L’extinction de l’éclairage public à partir de 23h30 a été mise en place dans un contexte de crise énergétique marqué par une hausse brutale du coût de l’énergie et une forte incertitude sur les dépenses de fonctionnement des collectivités.
Lorsqu’elle a été décidée, cette mesure répondait à un impératif économique clair.
Elle a permis de réaliser plus de 300 000 euros d’économies pour la commune.
À date, cet impact financier était significatif et nécessaire pour préserver l’équilibre budgétaire tout en maintenant les investissements nécessaires.
Cette décision relevait d’un choix pragmatique, dicté par la responsabilité dans la gestion des finances communales.
Depuis, le contexte a évolué.
La baisse du coût de l’énergie, mais surtout la diminution durable de la consommation, liée aux améliorations apportées aux points lumineux financées sur le mandat, ont progressivement modifié la situation initiale.

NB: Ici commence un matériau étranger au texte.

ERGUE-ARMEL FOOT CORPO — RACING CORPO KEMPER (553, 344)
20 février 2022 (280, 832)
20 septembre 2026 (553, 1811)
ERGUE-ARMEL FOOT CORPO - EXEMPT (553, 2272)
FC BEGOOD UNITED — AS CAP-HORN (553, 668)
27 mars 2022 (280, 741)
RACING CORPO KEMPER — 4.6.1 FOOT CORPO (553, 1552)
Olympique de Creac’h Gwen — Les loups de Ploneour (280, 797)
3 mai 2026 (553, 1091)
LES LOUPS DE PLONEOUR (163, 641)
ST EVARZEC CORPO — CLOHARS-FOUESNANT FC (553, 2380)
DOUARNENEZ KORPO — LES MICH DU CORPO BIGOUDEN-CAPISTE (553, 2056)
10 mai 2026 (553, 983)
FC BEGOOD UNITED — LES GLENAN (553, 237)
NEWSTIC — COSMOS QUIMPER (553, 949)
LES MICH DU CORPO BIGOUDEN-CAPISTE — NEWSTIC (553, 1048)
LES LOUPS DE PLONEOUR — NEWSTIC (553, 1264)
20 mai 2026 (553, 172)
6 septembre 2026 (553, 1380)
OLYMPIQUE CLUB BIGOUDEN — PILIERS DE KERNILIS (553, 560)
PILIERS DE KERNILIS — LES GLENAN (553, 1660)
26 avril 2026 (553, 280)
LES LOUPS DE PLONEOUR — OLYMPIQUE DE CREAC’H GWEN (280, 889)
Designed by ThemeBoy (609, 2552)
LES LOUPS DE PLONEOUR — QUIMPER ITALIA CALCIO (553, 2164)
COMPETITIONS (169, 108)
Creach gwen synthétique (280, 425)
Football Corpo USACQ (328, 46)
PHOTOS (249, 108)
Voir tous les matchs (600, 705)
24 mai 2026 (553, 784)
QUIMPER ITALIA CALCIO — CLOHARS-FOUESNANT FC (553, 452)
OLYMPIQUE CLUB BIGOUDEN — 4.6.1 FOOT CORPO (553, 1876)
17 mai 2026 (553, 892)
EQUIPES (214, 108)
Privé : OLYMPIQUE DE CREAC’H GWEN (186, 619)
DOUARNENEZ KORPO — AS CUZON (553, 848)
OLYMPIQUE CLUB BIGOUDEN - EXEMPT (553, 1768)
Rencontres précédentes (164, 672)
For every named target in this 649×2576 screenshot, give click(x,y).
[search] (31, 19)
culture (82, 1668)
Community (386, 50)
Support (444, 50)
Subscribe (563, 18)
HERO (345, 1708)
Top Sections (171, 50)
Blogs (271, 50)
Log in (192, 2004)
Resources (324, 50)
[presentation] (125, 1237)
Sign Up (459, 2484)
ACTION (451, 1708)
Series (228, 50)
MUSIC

En effet, depuis plusieurs années la commune a engagé un effort important de modernisation de son réseau d’éclairage public, avec le remplacement progressif et désormais significatif, des équipements par des dispositifs plus performants. Ces investissements ont permis d’améliorer la qualité de l’éclairage tout en réduisant durablement la consommation énergétique ainsi que les coûts d’exploitation à long terme.
Dans ce nouveau contexte, l’économie générée spécifiquement par l’extinction de l’éclairage public à 23h30 est résiduelle.
Ces évolutions nous conduisent à reposer la question de cette mesure avec les habitants, de manière responsable et transparente.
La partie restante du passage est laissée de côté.